これは後述するモジュラーシステムとの兼ね合いだが、「ThinkPad X1 Tablet」では機能拡張用のモジュラーを本体に装着することができる。モジュラーを装着するとディスプレイの高さが変わるが、本体の中央を支点とすると、スタンドの角度が付きすぎてしまうのだという。これを吸収するために現在のスタンドになった。また、レノボが「スタイラスモード」と呼ぶ形状にした際の安定性も上がるというメリットもあったという。

○着脱可能な3つのモジュールで機能を拡張

「ThinkPad X1 Tablet」のユニークな点として、独自のモジュール設計がある。着脱可能な「モジュール」を用意し、用途に合わせて交換することで幅広いユーザーニーズに対応するというものだ。

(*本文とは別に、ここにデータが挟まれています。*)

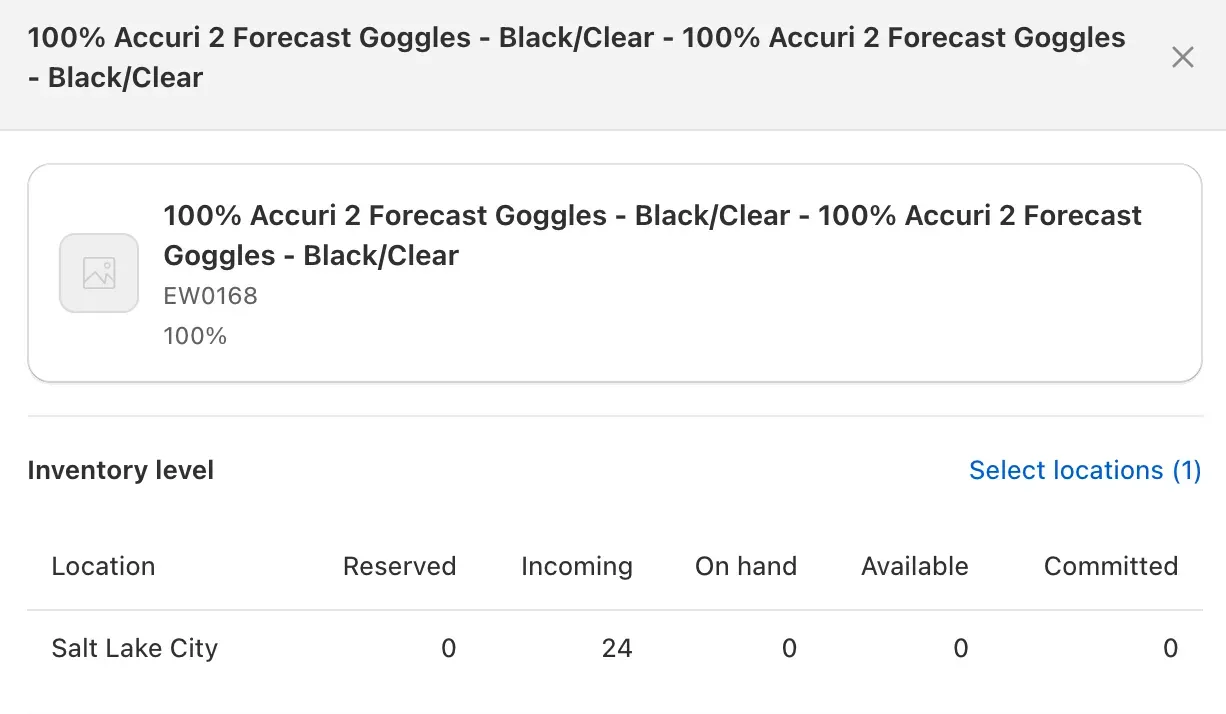The image size is (1226, 714).
Task: Click the dialog header title text
Action: (x=576, y=57)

木下氏によると、初期のコンセプトでは本体に筒状のエリアを設け、そこにさまざまな機能を持ったモジュールを挿入して使うことを想定していたが、モジュールを使わないときにそのエリアが無駄になってしまうことから、モジュールごと着脱するアイデアが生まれたという。

用意するモジュールは、追加の内蔵バッテリとUSB 3.0やOneLink+、HDMIといったインタフェースを増設する「プロダクティビティーモジュール」、HMDIや2m先に60型の投影が可能なプロジェクタを追加する「プレゼンターモジュール」、Intel RealSense対応の3Dカメラを搭載した「3D イメージングモジュール」の3種類だ。「プロダクティビティーモジュール」は、インタフェースを増設することで、「ThinkPad X1 Tablet」をよりPCライクに使うためのモジュールだ。レノボ独自のOneLink+コネクタを搭載するため、OneLink+対応のドックにも接続することができる。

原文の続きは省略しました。